──────── RECORDS FOR PROCESSING ────────

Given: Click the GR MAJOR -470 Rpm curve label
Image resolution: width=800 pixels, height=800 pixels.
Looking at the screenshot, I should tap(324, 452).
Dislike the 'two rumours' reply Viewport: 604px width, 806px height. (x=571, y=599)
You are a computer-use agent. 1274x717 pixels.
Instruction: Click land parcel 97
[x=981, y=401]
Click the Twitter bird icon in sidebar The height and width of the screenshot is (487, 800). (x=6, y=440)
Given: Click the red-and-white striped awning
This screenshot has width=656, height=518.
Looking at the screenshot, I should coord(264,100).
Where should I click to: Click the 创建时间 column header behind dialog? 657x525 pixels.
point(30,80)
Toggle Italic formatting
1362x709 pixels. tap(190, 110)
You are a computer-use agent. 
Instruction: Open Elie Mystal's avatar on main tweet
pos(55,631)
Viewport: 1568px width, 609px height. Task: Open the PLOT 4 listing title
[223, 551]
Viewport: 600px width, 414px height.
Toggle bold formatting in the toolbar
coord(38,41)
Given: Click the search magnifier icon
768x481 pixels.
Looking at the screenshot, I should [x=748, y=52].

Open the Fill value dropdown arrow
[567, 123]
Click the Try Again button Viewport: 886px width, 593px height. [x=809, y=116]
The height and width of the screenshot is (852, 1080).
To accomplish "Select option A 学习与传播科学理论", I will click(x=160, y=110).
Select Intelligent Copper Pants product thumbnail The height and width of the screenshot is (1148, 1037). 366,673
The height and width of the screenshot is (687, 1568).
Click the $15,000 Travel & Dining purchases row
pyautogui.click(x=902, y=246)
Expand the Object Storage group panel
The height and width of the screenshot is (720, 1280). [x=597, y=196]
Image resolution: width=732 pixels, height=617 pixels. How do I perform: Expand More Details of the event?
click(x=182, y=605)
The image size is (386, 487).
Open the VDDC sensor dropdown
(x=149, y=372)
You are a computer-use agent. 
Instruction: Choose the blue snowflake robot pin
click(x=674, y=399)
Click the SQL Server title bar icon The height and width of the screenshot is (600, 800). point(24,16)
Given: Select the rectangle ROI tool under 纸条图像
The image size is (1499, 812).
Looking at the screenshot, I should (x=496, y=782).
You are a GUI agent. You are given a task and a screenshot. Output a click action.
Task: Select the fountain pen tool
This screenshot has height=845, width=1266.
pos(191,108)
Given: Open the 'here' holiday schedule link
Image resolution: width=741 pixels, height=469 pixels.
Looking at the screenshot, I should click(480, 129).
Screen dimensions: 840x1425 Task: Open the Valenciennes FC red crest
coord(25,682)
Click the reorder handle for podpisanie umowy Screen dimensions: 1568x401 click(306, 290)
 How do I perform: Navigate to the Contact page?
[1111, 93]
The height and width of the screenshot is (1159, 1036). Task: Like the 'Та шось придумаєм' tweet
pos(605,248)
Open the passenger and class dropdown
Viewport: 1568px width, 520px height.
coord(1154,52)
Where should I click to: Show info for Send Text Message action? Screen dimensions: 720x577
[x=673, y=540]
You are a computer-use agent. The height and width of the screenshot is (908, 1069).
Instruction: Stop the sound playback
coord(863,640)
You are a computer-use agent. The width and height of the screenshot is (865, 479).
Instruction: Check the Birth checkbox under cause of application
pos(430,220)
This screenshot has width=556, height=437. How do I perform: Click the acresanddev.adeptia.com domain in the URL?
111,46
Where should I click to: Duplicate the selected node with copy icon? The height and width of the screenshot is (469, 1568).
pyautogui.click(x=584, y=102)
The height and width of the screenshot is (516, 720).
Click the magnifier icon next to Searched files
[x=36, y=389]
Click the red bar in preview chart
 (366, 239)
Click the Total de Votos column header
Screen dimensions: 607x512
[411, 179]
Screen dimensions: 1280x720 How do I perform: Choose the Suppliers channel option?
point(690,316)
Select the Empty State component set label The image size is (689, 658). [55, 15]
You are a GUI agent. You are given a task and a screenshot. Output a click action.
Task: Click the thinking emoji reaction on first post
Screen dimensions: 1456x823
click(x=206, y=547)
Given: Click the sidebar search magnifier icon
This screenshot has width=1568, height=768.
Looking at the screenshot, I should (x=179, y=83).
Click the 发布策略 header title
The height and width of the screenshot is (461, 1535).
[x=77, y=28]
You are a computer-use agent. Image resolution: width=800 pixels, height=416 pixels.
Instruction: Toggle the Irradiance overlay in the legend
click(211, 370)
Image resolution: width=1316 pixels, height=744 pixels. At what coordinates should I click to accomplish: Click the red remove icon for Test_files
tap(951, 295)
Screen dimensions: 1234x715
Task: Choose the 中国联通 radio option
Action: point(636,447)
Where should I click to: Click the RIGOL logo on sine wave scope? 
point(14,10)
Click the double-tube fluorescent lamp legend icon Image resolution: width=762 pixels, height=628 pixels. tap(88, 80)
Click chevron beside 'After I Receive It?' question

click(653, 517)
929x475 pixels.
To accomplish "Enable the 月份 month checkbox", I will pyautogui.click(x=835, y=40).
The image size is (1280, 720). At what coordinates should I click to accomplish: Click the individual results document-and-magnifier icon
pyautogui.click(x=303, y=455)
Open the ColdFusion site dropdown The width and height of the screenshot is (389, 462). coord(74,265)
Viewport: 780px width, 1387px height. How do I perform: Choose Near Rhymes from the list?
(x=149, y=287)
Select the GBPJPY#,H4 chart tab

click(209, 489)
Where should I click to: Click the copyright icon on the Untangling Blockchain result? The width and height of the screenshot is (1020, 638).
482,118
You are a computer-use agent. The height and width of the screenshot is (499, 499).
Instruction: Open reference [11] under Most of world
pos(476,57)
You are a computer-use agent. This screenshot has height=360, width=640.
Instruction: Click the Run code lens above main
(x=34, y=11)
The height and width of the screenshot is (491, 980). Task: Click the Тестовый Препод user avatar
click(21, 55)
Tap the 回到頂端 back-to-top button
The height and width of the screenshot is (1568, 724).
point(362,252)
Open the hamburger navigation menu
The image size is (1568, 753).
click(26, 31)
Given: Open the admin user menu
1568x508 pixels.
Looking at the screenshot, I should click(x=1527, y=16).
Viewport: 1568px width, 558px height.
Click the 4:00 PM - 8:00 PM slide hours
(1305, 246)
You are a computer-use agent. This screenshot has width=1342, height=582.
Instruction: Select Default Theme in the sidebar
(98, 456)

────────

The required output is the set of lines from the first line of the data through the line that contains "You are a computer-use agent. 1274x717", transcribed exactly.

- [TASK RESULT]:
Given: Click the GR MAJOR -470 Rpm curve label
Image resolution: width=800 pixels, height=800 pixels.
Looking at the screenshot, I should tap(324, 452).
Dislike the 'two rumours' reply Viewport: 604px width, 806px height. (x=571, y=599)
You are a computer-use agent. 1274x717 pixels.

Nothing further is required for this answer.